Their first conversation allegedly occurred just hours after Jones’ Dec. 18 guilty plea in Springfield. Prosecutors did not name the would-be killer in their court filings Monday but described him as a man who had spent years in prison for violent crimes.
Unfortunately for Cranford, the man had also become an FBI informant. He told agents about the lobbyist’s alleged murder plot and agreed to record future conversations.
Prosecutors shared transcripts of those recordings with a judge this week in a bid
to keep Cranford imprisoned until his trial.
They sketch a vivid portrait of a man at loose ends – one with a penchant for hasty decisions, colorful language, and larger-than-life appetites for gambling, graft, and drugs.
On the tapes, Cranford referenced his impending divorce, discussed his attempts to buy hydrocodone on the streets of Texarkana, Ark., and boasted of the role he says he played in securing the early release of a convicted murderer from prison last year.
He worried that it might have been that latest feat that first drew the scrutiny of investigators. As he put it, they had to suspect that there was “no way that [he] could have accomplished all this s–t without being dirty.”
But the conversations between Cranford and the man he allegedly hoped to hire for murder always came back to Jones.

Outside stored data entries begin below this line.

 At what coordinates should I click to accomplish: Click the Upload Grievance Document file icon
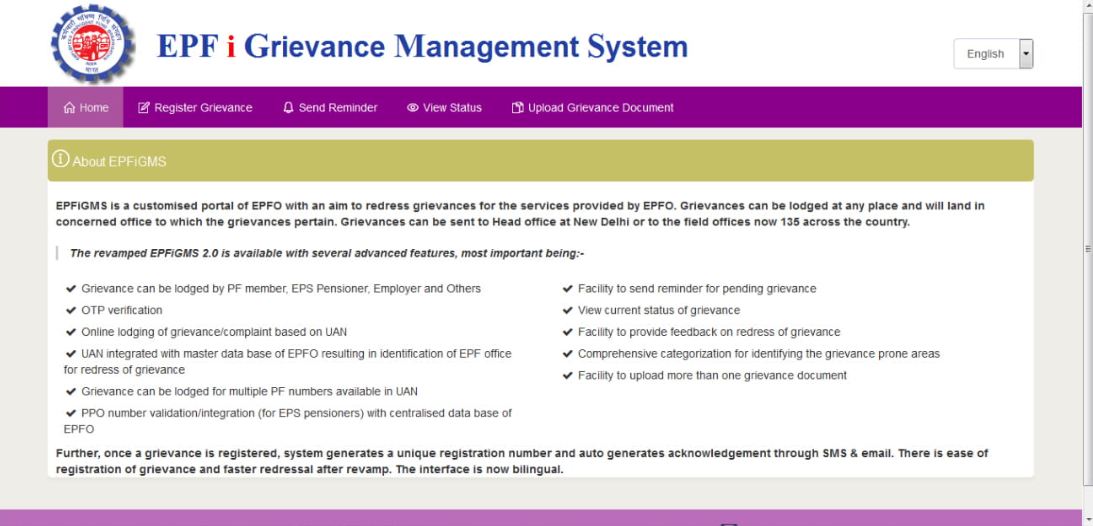pos(518,108)
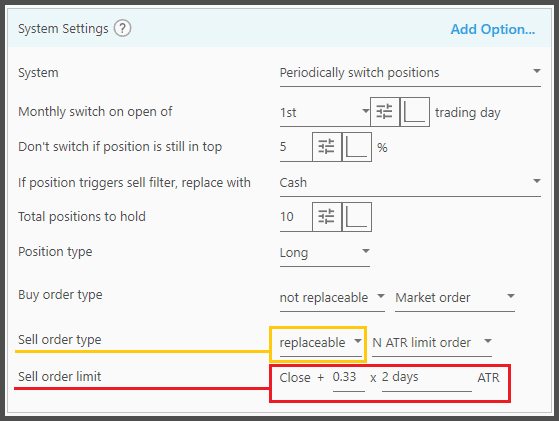This screenshot has height=421, width=559.
Task: Open optimizer sliders icon for trading day
Action: [x=384, y=112]
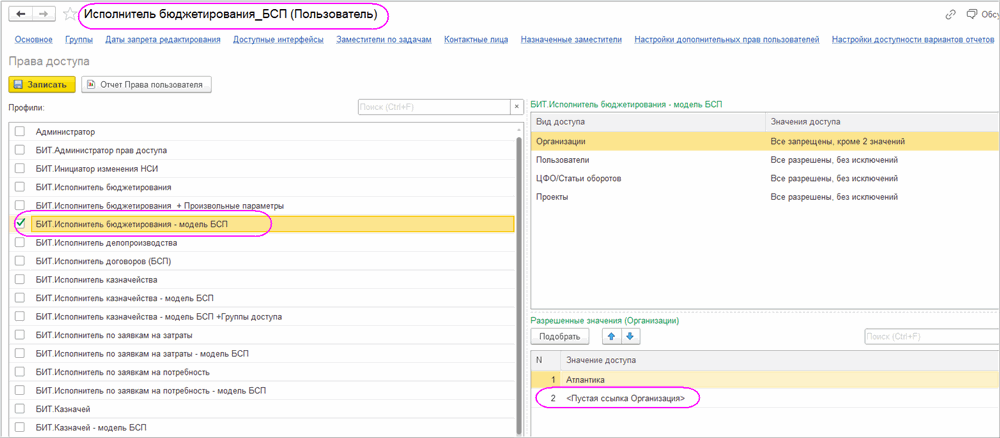This screenshot has height=438, width=1000.
Task: Uncheck БИТ.Исполнитель бюджетирования - модель БСП profile
Action: [20, 224]
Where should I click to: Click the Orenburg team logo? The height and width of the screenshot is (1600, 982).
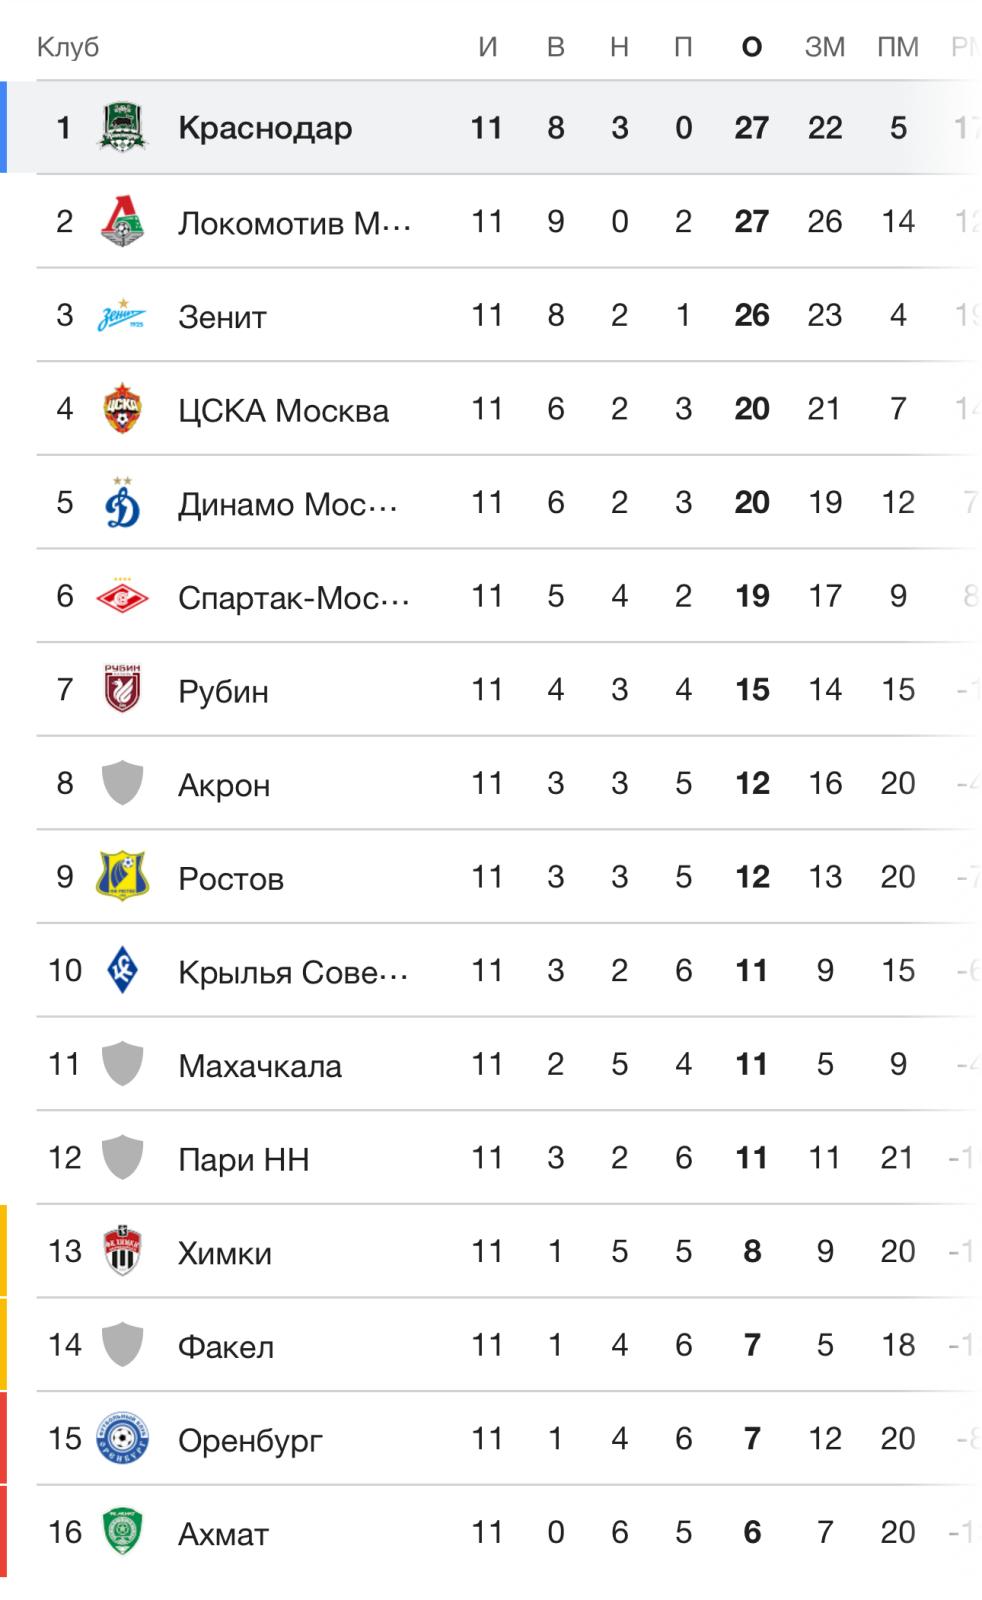122,1438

Court documents describe a Jan. 9 meeting in which Cranford handed the unnamed FBI cooperator $500 as a down payment and offered to provide him with “the piece” to use for the murder.
In subsequent talks, Cranford railed against Jones, referring to him as a “snitching motherf—er” who had just “rolled on” Brady and “cut himself a deal” to do the same on others in Arkansas and Missouri. (Brady was not ultimately charged in connection with the investigation of his 2012 campaign.)

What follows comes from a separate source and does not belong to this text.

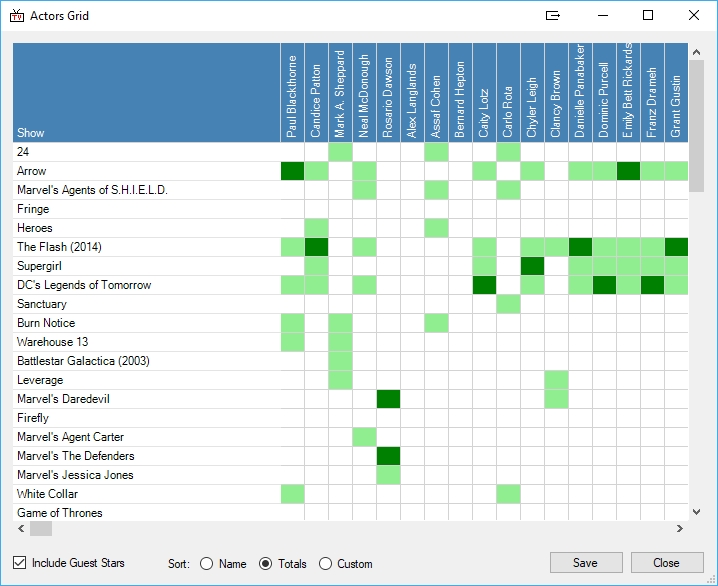Click the horizontal scrollbar right arrow
Image resolution: width=718 pixels, height=586 pixels.
[x=680, y=528]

Yet even as Cranford allegedly plotted Jones’ murder, he seemed desperate to convince his contact that the political strategist could not connect him to any of the allegations at the heart of the Preferred Family Healthcare case.
“Show me where I’m dirty,” Cranford said, according to one transcript included in the Monday filing. “Yeah, have I paid a hell of a lot of politicians? I sure have over the years – a s–tload of money. But I’ve wrote them all checks. … If mothef—ers trying to buy somebody, they ain’t going to write ‘em a check for it.”
Armed with those recordings, FBI agents arrested Cranford on Feb. 21. He has remained in custody since then, accused, for now, only of embezzling hundreds of thousands of dollars from Preferred Family. Prosecutors have said that his alleged attempt to have Jones murdered remains under investigation and is likely to result in additional charges.
A lawyer for Cranford, Nathan Garrett, adamantly denied the accusations Tuesday, calling them “untested and unreliable aspersions” and “mischaracterizations” from “highly questionable sources.”
Jones, who has kept a low profile since he began cooperating in the Preferred Family Healthcare and Brady cases, declined to comment through his lawyer. He is scheduled to be sentenced in both cases next month.